Они оба повернулись ко мне, и я добавил:
— Так нужно для вас обоих. У меня просторный дом, выбирайте комнату и живите. Ты, Джек, забери машинку и работай. Я буду рад. Мне скучно одному, я нуждаюсь в обществе.
Некоторое время Джек всматривался в мое лицо:
— Ты уверен?
— Абсолютно.
Он посмотрел на Теодору, она кивнула с молчаливой мольбой. Тогда он ответил:
— Ладно, может быть, так лучше; останемся на пару дней. Спасибо, Майлз, большое спасибо.
— Ты тоже, Бекки, — сказал, я. — И тебе нужно остаться здесь — хотя бы на некоторое время. — Что-то заставило меня добавить: — С Теодорой и Джеком.
Бекки, немного бледная от переживаний, ответила улыбкой на мои последние слова.
— С Теодорой и Джеком, — повторила она. — А ты где будешь?
Я покраснел, но через силу усмехнулся:
— Тоже здесь. Но ты не обращай на меня внимания.
Теодора выглянула из-за плеча Джека и сказала почти весело:
— Может выйти неплохо, Бекки. А я буду вам за компаньонку.
У Бекки в глазах запрыгали чертики:
— Ну да. Этакая вечеринка примерно на неделю. — Тут она снова помрачнела. — Я вспомнила, что нужно позвонить папе, вот и все, — объяснила она мне.
— Позвони, — согласился я. — И скажи ему правду. Что у Теодоры сильное нервное расстройство, она должна остаться тут, и ты ей нужна.

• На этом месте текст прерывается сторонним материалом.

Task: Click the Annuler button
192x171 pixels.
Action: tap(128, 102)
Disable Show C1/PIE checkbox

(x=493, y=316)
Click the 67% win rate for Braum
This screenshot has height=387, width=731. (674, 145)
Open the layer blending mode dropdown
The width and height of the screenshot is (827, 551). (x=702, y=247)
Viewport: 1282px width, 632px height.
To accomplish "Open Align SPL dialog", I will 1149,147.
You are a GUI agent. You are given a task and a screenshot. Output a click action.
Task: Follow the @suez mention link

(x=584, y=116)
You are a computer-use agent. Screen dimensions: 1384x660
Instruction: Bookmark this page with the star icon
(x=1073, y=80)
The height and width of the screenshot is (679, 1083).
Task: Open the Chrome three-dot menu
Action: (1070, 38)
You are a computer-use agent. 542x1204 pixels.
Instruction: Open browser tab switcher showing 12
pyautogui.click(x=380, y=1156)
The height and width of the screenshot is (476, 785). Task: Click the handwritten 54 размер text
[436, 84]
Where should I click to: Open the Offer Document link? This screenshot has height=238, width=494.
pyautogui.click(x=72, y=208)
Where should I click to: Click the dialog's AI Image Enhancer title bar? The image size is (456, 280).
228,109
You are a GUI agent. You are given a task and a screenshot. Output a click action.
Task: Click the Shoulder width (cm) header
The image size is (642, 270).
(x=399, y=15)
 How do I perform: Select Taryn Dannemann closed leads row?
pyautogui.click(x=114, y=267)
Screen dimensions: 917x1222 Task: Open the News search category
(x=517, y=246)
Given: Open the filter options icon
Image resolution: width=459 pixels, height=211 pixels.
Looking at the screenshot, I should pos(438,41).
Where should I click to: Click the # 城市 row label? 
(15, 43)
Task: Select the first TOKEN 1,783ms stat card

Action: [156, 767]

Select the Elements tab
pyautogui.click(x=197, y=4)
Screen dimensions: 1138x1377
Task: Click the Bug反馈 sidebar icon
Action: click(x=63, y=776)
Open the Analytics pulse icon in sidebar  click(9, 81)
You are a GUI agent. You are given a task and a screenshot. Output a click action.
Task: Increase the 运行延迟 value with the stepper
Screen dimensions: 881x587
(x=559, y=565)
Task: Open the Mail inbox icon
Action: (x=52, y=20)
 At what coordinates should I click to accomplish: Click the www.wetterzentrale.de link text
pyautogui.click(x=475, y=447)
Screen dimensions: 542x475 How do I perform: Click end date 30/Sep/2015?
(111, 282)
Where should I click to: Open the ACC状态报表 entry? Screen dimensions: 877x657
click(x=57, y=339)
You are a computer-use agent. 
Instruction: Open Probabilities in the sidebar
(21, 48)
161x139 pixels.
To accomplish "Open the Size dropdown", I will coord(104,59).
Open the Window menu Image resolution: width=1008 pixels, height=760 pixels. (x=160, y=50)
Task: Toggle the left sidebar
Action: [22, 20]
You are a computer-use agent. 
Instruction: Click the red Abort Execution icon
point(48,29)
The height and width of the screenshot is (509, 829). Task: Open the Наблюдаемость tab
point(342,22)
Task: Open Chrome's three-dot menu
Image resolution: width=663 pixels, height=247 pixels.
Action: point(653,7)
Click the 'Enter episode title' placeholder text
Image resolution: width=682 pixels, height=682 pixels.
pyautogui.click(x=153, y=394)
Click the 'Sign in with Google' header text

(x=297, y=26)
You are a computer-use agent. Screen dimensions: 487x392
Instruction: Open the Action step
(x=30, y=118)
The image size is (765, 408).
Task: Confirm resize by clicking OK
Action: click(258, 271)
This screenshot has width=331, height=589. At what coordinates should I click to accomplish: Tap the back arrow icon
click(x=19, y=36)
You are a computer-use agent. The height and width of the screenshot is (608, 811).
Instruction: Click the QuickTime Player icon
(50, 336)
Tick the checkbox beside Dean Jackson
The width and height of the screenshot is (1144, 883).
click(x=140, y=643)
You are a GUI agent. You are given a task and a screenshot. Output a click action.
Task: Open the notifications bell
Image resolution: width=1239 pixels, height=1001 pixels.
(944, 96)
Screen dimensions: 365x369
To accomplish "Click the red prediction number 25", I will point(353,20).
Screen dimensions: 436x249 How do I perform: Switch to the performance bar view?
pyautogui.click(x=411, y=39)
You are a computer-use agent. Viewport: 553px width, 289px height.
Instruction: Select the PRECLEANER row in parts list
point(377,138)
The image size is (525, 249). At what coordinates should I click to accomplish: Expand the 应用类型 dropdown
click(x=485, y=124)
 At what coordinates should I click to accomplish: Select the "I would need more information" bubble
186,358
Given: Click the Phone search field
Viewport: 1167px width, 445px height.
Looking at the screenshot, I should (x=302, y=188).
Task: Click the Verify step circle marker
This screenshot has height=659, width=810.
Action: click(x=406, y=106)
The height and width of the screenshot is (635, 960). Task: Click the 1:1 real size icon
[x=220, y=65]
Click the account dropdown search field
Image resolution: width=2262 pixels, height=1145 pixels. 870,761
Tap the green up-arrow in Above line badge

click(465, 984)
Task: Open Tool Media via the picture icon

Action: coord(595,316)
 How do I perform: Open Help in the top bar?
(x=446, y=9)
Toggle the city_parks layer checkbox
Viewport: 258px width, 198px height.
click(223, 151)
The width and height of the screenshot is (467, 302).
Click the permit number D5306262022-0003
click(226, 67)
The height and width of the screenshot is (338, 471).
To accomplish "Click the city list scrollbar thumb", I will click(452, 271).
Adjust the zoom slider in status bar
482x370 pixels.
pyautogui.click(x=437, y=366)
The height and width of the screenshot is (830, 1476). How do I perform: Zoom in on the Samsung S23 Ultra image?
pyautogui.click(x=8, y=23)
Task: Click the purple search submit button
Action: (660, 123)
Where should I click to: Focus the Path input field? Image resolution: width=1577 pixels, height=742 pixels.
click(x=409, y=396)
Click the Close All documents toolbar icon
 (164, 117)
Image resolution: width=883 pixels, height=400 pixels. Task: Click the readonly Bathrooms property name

Этого достаточно. — Я усмехнулся. — Хотя, можешь добавить, что у меня какие-то греховные планы, которым ты просто не в состоянии сопротивляться. — Я посмотрел на часы: — Мне пора на работу, друзья; берлога в вашем распоряжении. — И пошел наверх переодеваться.
Я был больше раздражен, чем напуган, когда брился в ванной. Частичкой разума я испытывал страх перед фактом, который мы только что вспомнили: что тело в подвале Джека, невероятно, немыслимо и неопровержимо, не имело отпечатков пальцев. Мы об этом совсем забыли, а именно этот факт никак не укладывался в объяснения Мэнни. Но больше всего я ощущал досаду: я не хотел, чтобы Бекки Дрисколл жила в моем доме, где я буду ее видеть гораздо чаще, чем обычно на протяжении недели. Слишком уж она была привлекательна, мила и красива, так что опасность была вполне очевидной.
Я разговариваю сам с собой, когда бреюсь.